Zimmermann befürchtet, dass alle Betriebe die Krise überstehen werden. «Aber wir rechnen nicht mit einer Konkurswelle.»
80 Prozent geht ins Ausland
Die MEM-Industrie exportiert rund 80 Prozent ihrer Ware. Für sie bringen inländische Konjunkturpakete wenig. Viel entscheidender ist, wie sich die Absatzmärkte im Ausland entwickeln.
«Das Parlament kann in der laufenden Session ein Zeichen setzen, indem es die Industriezölle aufhebt», sagt Zimmermann. Der MEM-Industrie brächte dies eine jährliche Kostensenkung von 125 Millionen Franken sowie administrative Entlastung. Er fordert zudem, dass die fertig ausgehandelten Freihandelsabkommen mit Indonesien und Mercosur (südamerikanischer Markt) schnell in Kraft gesetzt werden.
Anders beurteilt die Situation die Gewerkschaft Syna. «Industriezölle schützen die Schweizer Arbeitsplätze, da durch entsprechende Zölle nicht einfach Produktionen ins Ausland verlagert werden», sagt Zentralsekretär Nico Fröhli. Für ihn kommt darum eine Abschaffung nicht infrage.
«Kurzarbeit wird zu wenig genutzt»
Er fordert Massnahmen wie Exportförderung, Langzeitplanung oder Kurzarbeit. Gerade bei Letzterem sieht er Nachholbedarf. «Die Kurzarbeit wird leider von vielen Unternehmen zu wenig genutzt.»
Im Gegenzug würden die Arbeitnehmenden gezwungen, Überstunden und Feriensaldi zu beziehen. «Aus unserer Sicht ist das ganz klar eine Abwälzung des Arbeitgeberrisikos auf die Arbeitnehmenden.»
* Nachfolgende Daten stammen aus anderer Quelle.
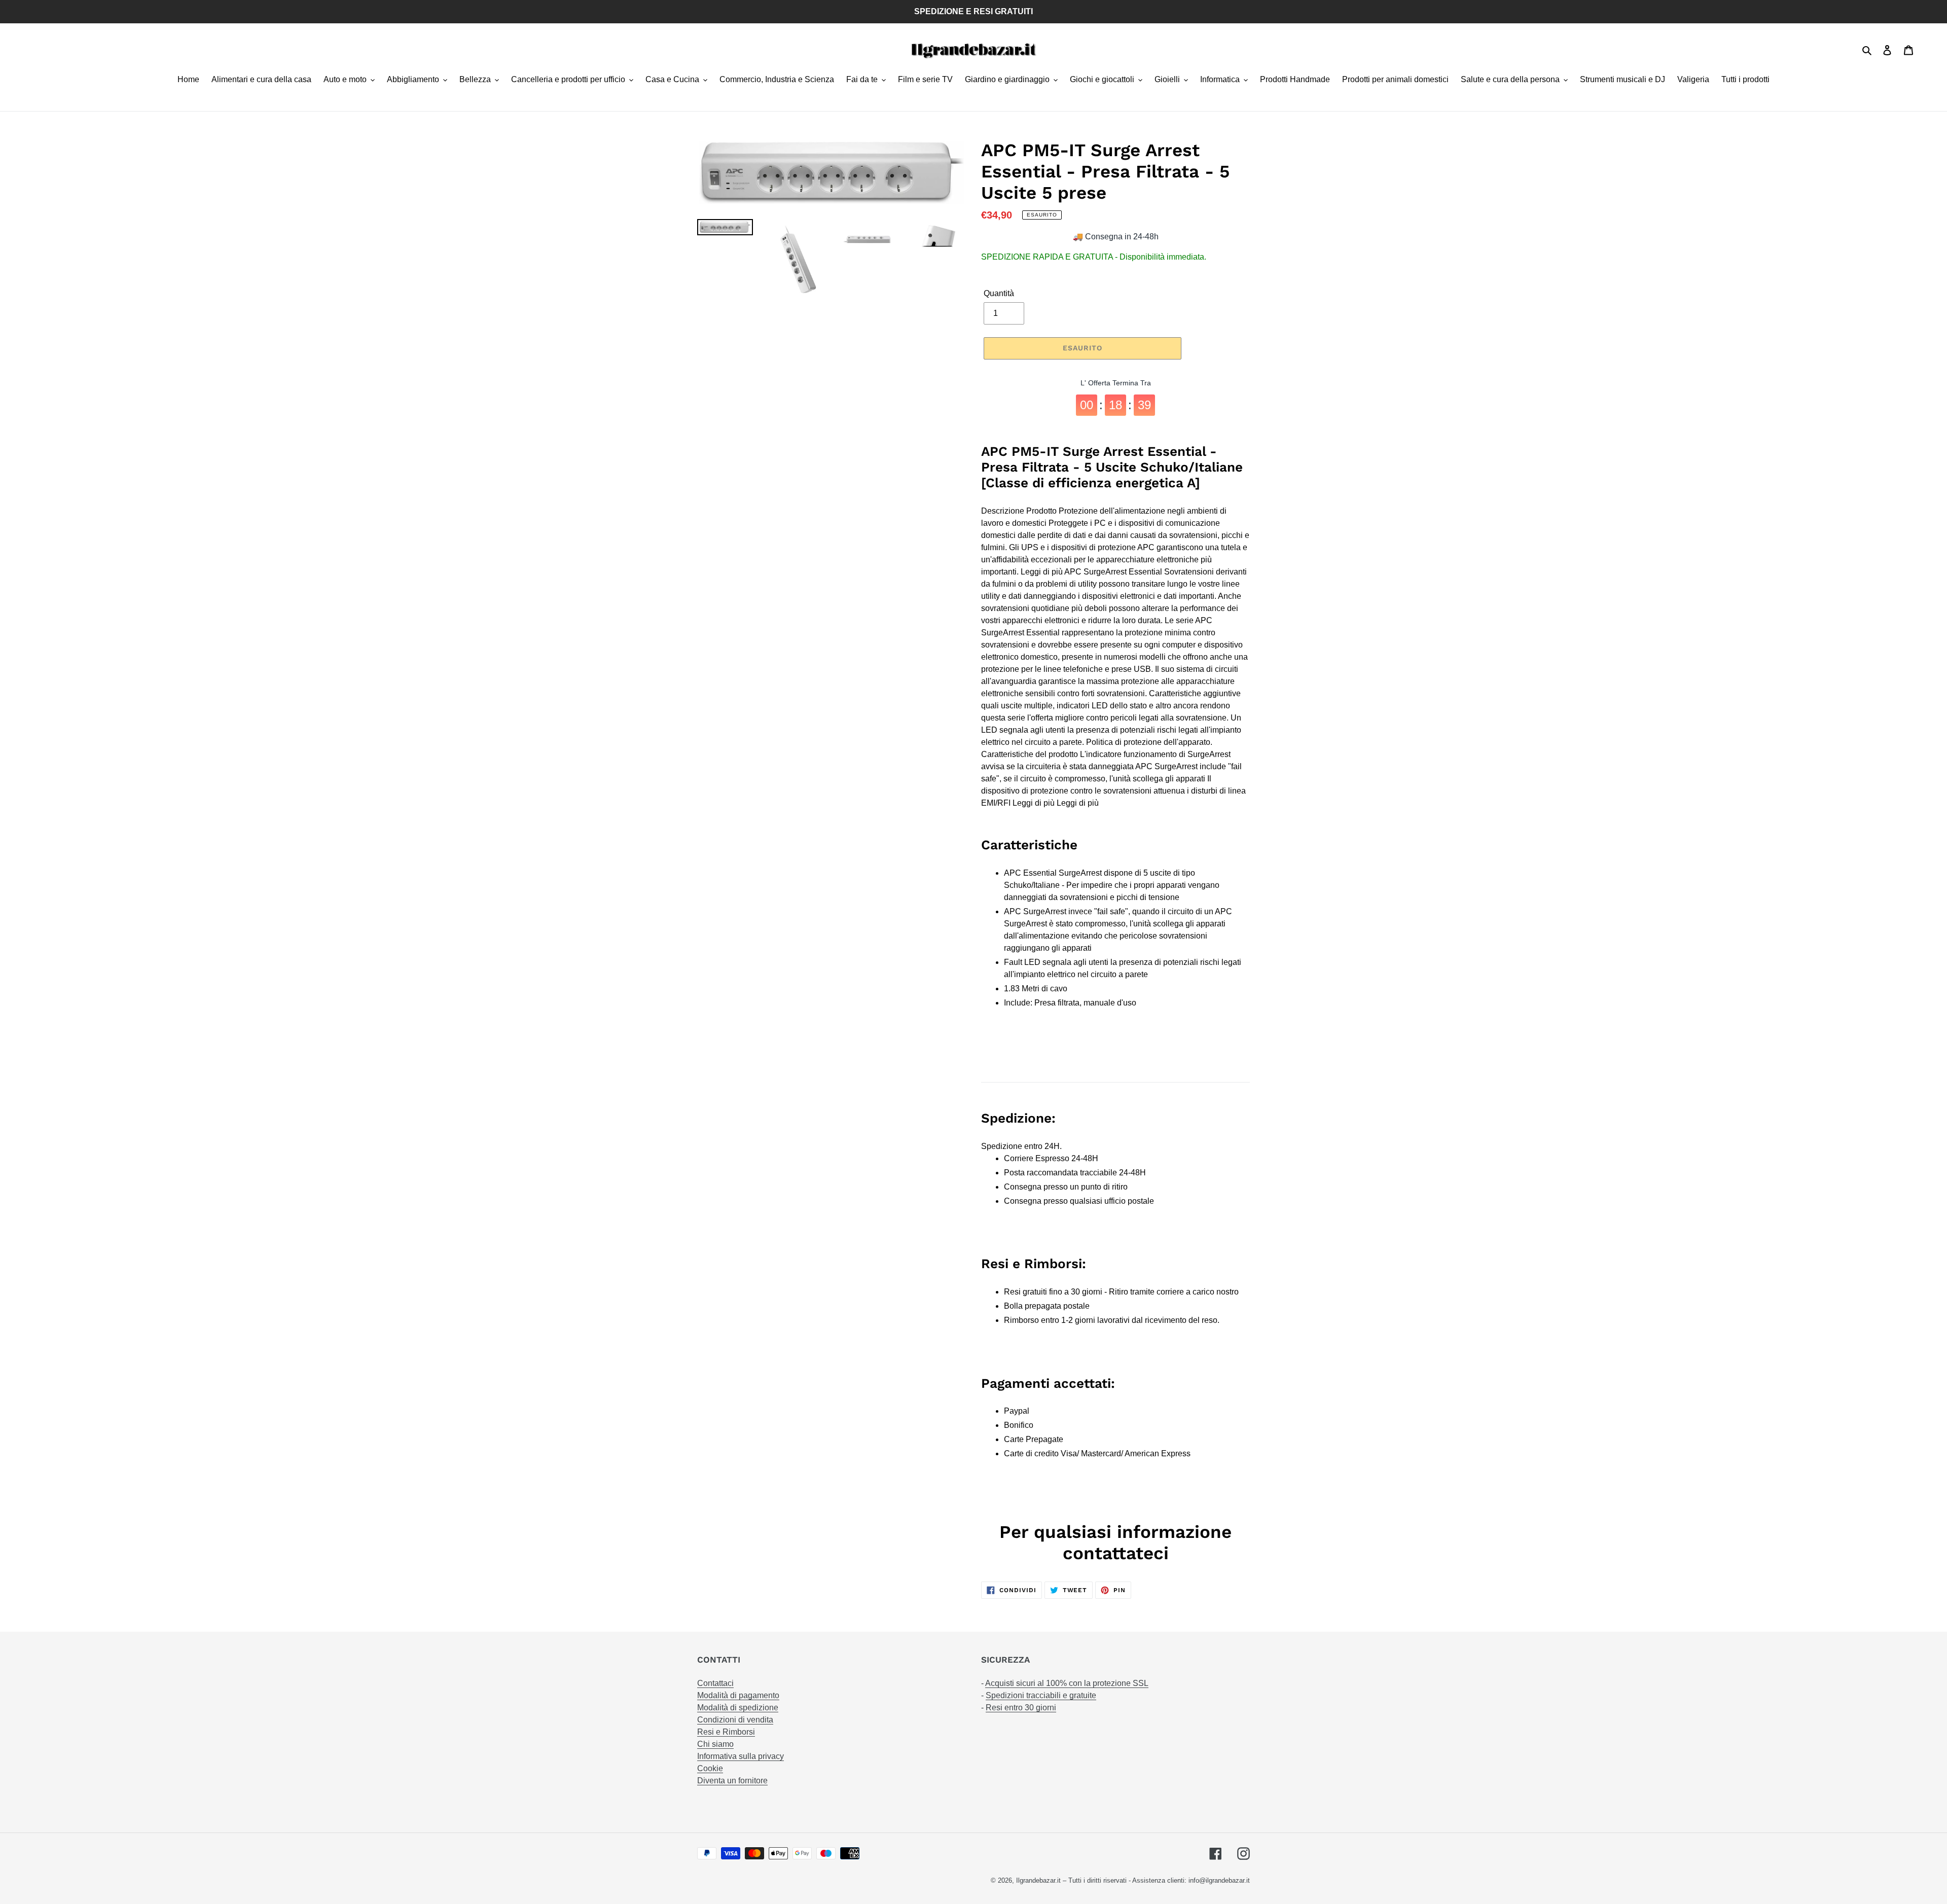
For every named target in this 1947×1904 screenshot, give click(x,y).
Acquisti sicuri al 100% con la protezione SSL (1066, 1683)
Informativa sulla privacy (740, 1756)
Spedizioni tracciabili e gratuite (1041, 1695)
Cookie (710, 1768)
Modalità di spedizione (737, 1707)
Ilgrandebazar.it (1038, 1880)
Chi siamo (715, 1744)
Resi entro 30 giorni (1021, 1707)
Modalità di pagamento (738, 1695)
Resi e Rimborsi (726, 1732)
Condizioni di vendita (735, 1719)
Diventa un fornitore (732, 1780)
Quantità (999, 293)
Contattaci (715, 1683)
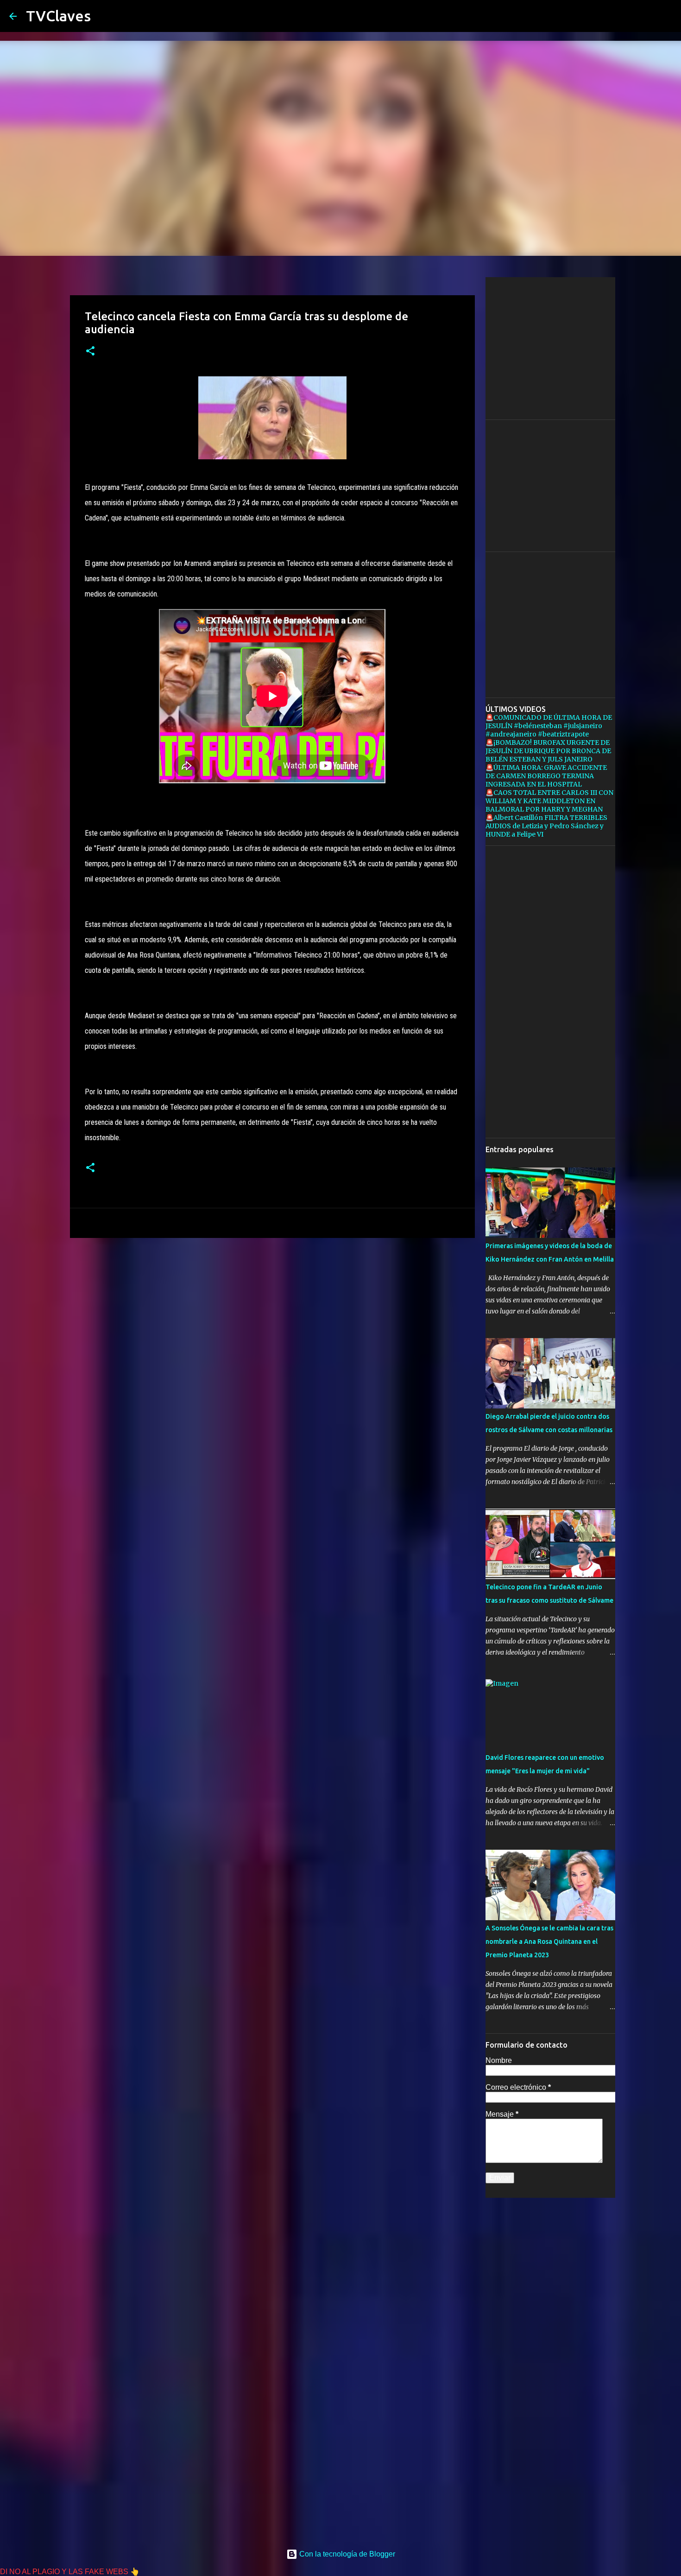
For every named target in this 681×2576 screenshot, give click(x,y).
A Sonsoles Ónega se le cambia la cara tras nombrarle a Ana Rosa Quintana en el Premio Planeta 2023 (549, 1941)
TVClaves (58, 15)
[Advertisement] (272, 1317)
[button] (90, 351)
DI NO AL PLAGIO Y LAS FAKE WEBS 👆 (69, 2572)
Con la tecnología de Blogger (346, 2554)
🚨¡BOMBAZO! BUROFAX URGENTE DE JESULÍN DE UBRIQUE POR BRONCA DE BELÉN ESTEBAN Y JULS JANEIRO (548, 750)
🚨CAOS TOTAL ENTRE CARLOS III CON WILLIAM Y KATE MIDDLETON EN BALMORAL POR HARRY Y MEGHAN (549, 800)
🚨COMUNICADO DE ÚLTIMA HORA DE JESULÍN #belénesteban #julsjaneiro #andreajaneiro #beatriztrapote (549, 725)
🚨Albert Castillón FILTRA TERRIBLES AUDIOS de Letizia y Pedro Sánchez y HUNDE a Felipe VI (546, 825)
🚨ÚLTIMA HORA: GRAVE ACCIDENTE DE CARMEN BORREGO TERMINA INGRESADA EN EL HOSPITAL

Mit Blick auf die Zukunft beobachtet Fröhli einen positiven Effekt. Die Krise habe den Arbeitgebern bewusst gemacht, dass Auslagerungen ins Ausland ein erhöhtes Risiko mit sich bringen. Als Beispiel nennt er eine Produktionskette, welche infolge von Zollstreitigkeiten zum Stillstand kommt. «Das könnte eine Chance sein für den Werkplatz Schweiz, und für die Arbeitsplätze.»